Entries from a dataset
[START]

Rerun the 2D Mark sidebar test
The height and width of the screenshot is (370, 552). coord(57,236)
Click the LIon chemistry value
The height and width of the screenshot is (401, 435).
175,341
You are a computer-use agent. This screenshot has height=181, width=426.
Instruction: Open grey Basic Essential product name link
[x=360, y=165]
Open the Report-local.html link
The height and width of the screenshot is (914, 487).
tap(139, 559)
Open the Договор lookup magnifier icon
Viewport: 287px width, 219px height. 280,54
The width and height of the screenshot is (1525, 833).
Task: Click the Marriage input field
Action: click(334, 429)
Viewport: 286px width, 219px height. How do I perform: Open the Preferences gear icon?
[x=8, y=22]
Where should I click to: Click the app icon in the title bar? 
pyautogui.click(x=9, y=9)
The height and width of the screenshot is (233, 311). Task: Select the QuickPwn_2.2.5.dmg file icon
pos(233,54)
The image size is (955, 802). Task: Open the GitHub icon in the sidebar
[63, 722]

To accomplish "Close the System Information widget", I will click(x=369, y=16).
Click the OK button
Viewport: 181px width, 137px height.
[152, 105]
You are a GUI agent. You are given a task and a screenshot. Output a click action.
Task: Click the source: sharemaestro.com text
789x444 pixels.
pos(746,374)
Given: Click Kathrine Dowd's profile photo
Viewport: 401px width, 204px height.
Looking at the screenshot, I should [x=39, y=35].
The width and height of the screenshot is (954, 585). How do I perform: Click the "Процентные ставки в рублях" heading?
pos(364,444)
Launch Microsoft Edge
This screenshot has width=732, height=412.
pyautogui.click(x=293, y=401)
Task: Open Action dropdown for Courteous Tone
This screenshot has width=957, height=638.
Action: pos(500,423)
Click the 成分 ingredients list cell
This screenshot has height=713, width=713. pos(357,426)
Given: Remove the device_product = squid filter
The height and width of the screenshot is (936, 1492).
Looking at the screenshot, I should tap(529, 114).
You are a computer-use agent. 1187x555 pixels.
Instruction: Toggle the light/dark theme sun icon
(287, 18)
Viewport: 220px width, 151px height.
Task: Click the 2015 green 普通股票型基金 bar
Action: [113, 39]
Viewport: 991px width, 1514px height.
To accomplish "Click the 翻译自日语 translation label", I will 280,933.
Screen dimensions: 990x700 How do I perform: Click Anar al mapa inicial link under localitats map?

[END]

Return each line of the entries above word for word, with nothing changed.

Rerun the 2D Mark sidebar test
The height and width of the screenshot is (370, 552). coord(57,236)
Click the LIon chemistry value
The height and width of the screenshot is (401, 435).
175,341
You are a computer-use agent. This screenshot has height=181, width=426.
Instruction: Open grey Basic Essential product name link
[x=360, y=165]
Open the Report-local.html link
The height and width of the screenshot is (914, 487).
tap(139, 559)
Open the Договор lookup magnifier icon
Viewport: 287px width, 219px height. 280,54
The width and height of the screenshot is (1525, 833).
Task: Click the Marriage input field
Action: click(334, 429)
Viewport: 286px width, 219px height. How do I perform: Open the Preferences gear icon?
[x=8, y=22]
Where should I click to: Click the app icon in the title bar? 
pyautogui.click(x=9, y=9)
The height and width of the screenshot is (233, 311). Task: Select the QuickPwn_2.2.5.dmg file icon
pos(233,54)
The image size is (955, 802). Task: Open the GitHub icon in the sidebar
[63, 722]

To accomplish "Close the System Information widget", I will click(x=369, y=16).
Click the OK button
Viewport: 181px width, 137px height.
[152, 105]
You are a GUI agent. You are given a task and a screenshot. Output a click action.
Task: Click the source: sharemaestro.com text
789x444 pixels.
pos(746,374)
Given: Click Kathrine Dowd's profile photo
Viewport: 401px width, 204px height.
Looking at the screenshot, I should [x=39, y=35].
The width and height of the screenshot is (954, 585). How do I perform: Click the "Процентные ставки в рублях" heading?
pos(364,444)
Launch Microsoft Edge
This screenshot has width=732, height=412.
pyautogui.click(x=293, y=401)
Task: Open Action dropdown for Courteous Tone
This screenshot has width=957, height=638.
Action: pos(500,423)
Click the 成分 ingredients list cell
This screenshot has height=713, width=713. pos(357,426)
Given: Remove the device_product = squid filter
The height and width of the screenshot is (936, 1492).
Looking at the screenshot, I should tap(529, 114).
You are a computer-use agent. 1187x555 pixels.
Instruction: Toggle the light/dark theme sun icon
(287, 18)
Viewport: 220px width, 151px height.
Task: Click the 2015 green 普通股票型基金 bar
Action: [113, 39]
Viewport: 991px width, 1514px height.
To accomplish "Click the 翻译自日语 translation label", I will 280,933.
Screen dimensions: 990x700 How do I perform: Click Anar al mapa inicial link under localitats map?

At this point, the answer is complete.